Потом надел мешок через плечо и, слегка согнувшись, медленно, с расстановкой переступая широко расставленными ногами по сыроватым комьям пашни, начал рассевать. Тускло-золотистые зернышки с легким шуршаньем прыгали, разбегались и прятались по бороздам. Шептал что-то в уши степной ветерок. Звенели-заливались невидимые жаворонки. Фыркала кобыла у арбы: после соломы, приевшейся за зиму, рада была сенцу, которого отведала в первый раз лишь вчера вечером. И старалась не думать о том, что балуют ее этим лакомством перед тяжелой работой. За буераком глухо, мягко звучали голоса погонцев. И вся степь, пробудившаяся, но еще обнаженная и зябкая, шевелилась и звучала пестрыми голосами, как широко раскинутый лагерь с кибитками, лошадьми, быками. Вон полосами еще тянутся запоздавшие скрипучие воза с зерном и сеном. Возле них люди в зипунах, в шубах, в теплушках. Терпуг почти всех угадывал издали — по лошадям, по подводам. И было весело чувствовать себя самостоятельным участником в этом первом, таком таинственно-значительном и торжественном дне труда на лоне земли-кормилицы…
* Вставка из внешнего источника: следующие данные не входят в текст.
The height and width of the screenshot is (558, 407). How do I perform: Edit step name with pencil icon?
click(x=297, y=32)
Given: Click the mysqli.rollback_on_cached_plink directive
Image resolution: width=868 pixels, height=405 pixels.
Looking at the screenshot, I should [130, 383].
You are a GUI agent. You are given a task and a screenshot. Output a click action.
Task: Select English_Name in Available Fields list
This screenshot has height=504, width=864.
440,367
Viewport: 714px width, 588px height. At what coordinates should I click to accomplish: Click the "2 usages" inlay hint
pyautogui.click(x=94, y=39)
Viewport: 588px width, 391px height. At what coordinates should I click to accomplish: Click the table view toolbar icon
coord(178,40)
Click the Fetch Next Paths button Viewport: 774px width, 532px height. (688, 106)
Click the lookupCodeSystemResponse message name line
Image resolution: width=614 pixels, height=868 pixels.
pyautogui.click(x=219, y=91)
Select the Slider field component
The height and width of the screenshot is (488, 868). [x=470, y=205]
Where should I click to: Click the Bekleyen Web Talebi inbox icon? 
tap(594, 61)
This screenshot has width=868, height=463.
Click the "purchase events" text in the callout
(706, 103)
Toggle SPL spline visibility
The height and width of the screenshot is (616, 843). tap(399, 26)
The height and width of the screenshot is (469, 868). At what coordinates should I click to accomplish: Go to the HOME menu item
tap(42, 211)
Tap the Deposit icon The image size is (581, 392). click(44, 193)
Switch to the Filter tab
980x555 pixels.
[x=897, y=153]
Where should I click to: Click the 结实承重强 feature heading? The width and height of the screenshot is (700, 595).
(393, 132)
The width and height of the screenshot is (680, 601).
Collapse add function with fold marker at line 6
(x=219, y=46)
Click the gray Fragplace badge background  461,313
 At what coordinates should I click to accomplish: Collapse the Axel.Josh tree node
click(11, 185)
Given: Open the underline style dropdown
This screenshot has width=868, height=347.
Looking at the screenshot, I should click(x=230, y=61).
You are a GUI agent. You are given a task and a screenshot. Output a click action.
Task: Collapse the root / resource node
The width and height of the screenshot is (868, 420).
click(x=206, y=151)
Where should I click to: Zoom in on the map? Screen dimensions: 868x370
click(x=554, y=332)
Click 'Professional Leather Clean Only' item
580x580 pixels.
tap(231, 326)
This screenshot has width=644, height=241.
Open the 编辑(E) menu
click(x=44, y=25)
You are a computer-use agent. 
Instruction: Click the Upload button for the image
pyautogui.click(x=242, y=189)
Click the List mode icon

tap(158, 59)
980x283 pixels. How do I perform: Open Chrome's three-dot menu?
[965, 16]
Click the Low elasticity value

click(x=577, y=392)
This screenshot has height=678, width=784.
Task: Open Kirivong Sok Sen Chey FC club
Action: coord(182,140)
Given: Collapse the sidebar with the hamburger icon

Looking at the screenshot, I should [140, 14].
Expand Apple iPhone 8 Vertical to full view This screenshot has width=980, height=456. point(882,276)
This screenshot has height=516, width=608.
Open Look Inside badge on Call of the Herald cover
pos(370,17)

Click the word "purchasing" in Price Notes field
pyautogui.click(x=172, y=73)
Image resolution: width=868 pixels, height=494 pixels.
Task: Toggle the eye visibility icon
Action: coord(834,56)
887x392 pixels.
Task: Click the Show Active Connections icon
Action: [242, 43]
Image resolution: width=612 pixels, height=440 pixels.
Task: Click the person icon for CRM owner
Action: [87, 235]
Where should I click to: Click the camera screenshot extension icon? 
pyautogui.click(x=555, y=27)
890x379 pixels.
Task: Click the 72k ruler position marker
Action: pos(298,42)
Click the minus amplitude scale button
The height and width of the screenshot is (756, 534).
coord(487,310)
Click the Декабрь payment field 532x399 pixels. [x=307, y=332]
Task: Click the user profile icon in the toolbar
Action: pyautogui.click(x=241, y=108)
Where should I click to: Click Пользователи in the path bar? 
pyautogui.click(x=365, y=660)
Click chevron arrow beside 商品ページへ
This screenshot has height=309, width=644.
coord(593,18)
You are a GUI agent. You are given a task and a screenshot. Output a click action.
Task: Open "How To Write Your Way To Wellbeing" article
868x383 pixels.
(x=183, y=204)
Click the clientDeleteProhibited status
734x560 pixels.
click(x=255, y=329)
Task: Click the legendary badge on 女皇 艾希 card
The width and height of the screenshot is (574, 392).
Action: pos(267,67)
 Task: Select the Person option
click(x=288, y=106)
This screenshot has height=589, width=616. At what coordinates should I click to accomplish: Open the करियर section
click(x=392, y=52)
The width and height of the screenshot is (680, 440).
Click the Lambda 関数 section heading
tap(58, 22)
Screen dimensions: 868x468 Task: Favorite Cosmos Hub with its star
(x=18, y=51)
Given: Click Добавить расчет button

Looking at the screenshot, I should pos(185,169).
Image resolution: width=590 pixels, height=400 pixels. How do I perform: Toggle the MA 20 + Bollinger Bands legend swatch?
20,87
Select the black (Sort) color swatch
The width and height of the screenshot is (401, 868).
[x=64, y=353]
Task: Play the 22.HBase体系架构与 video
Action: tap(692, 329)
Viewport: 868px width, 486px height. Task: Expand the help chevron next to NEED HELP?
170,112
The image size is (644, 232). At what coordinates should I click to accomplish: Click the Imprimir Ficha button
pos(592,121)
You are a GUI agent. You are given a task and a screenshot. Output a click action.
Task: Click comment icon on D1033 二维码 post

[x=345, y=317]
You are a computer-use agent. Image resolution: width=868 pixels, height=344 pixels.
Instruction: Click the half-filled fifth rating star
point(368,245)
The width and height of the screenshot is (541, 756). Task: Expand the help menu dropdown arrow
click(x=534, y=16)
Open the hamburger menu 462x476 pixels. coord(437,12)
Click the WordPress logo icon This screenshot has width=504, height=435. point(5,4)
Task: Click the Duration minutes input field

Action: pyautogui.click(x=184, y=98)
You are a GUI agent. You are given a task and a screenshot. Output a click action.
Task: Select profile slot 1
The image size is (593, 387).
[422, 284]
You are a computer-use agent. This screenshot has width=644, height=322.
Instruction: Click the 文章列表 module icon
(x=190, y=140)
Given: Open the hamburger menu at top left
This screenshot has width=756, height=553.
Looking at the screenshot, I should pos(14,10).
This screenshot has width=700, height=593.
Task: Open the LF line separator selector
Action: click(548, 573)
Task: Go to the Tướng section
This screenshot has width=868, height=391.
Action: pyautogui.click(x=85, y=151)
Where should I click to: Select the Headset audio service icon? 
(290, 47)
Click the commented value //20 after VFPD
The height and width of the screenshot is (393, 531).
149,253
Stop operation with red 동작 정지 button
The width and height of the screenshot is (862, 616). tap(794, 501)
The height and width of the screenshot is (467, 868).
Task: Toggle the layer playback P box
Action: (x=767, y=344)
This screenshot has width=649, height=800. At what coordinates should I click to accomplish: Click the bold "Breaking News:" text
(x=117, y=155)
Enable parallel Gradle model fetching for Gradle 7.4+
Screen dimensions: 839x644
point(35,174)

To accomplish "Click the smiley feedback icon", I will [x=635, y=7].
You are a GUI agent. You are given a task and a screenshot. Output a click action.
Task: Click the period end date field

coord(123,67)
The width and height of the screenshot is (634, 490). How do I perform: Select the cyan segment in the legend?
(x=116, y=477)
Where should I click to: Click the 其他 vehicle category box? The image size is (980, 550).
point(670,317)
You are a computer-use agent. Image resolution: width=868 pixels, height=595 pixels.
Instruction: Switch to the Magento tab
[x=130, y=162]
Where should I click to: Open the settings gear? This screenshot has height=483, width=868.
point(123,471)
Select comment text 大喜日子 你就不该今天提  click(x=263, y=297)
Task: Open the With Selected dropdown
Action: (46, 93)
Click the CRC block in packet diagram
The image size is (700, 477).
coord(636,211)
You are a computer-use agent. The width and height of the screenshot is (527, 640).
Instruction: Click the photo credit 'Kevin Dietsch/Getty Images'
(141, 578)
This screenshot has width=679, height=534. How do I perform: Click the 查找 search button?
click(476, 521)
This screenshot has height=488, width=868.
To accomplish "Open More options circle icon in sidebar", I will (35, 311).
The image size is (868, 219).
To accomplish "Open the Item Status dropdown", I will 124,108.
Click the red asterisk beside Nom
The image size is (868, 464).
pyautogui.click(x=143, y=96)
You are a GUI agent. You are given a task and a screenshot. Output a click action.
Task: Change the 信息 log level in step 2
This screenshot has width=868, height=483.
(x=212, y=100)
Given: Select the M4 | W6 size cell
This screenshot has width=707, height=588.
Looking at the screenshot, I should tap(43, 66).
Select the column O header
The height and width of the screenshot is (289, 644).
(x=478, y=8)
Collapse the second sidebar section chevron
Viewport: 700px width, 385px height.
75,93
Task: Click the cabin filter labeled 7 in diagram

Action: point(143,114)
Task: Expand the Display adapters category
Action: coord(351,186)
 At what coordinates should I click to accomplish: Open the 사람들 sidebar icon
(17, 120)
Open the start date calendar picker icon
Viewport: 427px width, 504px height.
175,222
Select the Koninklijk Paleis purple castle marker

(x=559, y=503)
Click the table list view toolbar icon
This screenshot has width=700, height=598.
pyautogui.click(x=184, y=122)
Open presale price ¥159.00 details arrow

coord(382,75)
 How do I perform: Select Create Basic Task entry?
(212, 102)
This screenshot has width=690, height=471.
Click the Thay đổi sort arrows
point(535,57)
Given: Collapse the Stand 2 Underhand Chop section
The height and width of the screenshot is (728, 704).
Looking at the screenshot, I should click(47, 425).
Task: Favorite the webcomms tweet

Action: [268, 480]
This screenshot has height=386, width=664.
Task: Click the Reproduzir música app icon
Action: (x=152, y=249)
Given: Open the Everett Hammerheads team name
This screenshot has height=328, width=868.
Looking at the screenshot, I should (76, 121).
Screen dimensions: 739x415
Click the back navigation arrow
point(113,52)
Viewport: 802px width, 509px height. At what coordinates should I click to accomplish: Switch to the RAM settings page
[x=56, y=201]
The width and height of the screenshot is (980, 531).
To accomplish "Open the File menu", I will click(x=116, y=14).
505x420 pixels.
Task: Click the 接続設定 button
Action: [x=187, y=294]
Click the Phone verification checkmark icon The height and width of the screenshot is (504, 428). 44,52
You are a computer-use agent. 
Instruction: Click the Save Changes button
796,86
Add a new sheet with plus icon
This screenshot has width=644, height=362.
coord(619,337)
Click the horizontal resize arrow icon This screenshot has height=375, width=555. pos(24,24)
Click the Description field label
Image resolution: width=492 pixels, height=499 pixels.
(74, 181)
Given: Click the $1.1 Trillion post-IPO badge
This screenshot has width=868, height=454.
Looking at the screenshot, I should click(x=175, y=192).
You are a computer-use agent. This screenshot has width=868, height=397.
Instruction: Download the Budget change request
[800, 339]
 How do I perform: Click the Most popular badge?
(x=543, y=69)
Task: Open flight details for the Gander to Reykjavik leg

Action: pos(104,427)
Он заметал с полдесятины и остановился. Хватит на день. Снял борону с арбы, приладил постромки, впряг кобылу.
— Ну, родимушка, потрудись! Но, Господи, бо-слови!
Повел. Корсачная, непривычно широко, неловко расставляя ноги и застревая в бороздах, заспешила, засуетилась. Борона запрыгала по комьям. Никифор, шагая рядом большими, подпрыгивающими шагами, закричал:
— Но — но-но-но-о! Н-но, не робей! Но, старушка, но-о!.. Эх, ты, Мар-фунь-ка!..
Ласково понукающий крик, почмокиванье и свист, похожий на коленца и трели жаворонков, напев раздумчивой песенки — все бесследно тонуло в степном просторе, переплетаясь с другими голосами и звуками, далекими, заглушенными расстоянием.